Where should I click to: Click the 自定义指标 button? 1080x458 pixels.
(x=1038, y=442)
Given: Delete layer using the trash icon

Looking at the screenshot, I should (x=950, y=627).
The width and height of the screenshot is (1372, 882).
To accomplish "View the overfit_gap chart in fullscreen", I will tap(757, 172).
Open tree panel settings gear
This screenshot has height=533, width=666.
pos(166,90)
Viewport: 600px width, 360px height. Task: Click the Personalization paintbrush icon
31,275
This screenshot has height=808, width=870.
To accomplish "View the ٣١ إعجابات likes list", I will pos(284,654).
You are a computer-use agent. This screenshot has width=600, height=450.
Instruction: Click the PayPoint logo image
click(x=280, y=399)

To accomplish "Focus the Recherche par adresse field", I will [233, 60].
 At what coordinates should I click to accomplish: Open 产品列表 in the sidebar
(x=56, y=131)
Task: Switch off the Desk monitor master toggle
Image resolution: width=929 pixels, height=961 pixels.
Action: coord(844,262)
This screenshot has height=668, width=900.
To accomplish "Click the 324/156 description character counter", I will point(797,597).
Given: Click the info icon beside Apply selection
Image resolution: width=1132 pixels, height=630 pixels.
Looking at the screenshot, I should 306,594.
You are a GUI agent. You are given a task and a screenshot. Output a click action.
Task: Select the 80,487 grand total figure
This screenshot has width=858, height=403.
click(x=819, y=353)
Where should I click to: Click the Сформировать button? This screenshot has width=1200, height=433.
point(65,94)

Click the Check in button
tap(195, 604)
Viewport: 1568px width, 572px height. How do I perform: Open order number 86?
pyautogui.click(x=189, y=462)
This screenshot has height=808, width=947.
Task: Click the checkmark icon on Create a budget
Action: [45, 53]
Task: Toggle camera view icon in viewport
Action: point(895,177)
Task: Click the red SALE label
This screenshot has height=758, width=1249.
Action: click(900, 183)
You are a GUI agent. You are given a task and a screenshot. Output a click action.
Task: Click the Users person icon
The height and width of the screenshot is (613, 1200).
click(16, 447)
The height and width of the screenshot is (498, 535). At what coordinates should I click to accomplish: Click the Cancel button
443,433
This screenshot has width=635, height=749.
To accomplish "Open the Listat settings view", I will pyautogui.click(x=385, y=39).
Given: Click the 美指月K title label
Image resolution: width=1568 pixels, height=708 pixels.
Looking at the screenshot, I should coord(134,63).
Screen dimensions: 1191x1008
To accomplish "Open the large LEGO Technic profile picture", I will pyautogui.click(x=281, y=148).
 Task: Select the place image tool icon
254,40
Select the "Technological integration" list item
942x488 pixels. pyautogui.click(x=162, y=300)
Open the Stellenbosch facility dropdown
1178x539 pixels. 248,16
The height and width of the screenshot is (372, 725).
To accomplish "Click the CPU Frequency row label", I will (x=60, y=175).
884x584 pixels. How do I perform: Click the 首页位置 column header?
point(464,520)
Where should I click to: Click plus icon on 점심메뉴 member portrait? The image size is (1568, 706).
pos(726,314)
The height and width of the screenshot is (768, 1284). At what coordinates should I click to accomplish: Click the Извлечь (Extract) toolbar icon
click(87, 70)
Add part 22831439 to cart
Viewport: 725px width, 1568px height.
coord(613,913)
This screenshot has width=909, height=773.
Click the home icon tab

━━━━━━━━━━━━━━━━━━━━

What the task requires: Reproduce exactly the lines from the one with "Task: Click the red SALE label" through the end of the entries above, both ends included.

Output for this exercise:
Task: Click the red SALE label
This screenshot has height=758, width=1249.
Action: click(900, 183)
You are a GUI agent. You are given a task and a screenshot. Output a click action.
Task: Click the Users person icon
The height and width of the screenshot is (613, 1200).
click(16, 447)
The height and width of the screenshot is (498, 535). At what coordinates should I click to accomplish: Click the Cancel button
443,433
This screenshot has width=635, height=749.
To accomplish "Open the Listat settings view", I will pyautogui.click(x=385, y=39).
Given: Click the 美指月K title label
Image resolution: width=1568 pixels, height=708 pixels.
Looking at the screenshot, I should coord(134,63).
Screen dimensions: 1191x1008
To accomplish "Open the large LEGO Technic profile picture", I will pyautogui.click(x=281, y=148).
 Task: Select the place image tool icon
254,40
Select the "Technological integration" list item
942x488 pixels. pyautogui.click(x=162, y=300)
Open the Stellenbosch facility dropdown
1178x539 pixels. 248,16
The height and width of the screenshot is (372, 725).
To accomplish "Click the CPU Frequency row label", I will (x=60, y=175).
884x584 pixels. How do I perform: Click the 首页位置 column header?
point(464,520)
Where should I click to: Click plus icon on 점심메뉴 member portrait? The image size is (1568, 706).
pos(726,314)
The height and width of the screenshot is (768, 1284). At what coordinates should I click to accomplish: Click the Извлечь (Extract) toolbar icon
click(87, 70)
Add part 22831439 to cart
Viewport: 725px width, 1568px height.
coord(613,913)
This screenshot has width=909, height=773.
Click the home icon tab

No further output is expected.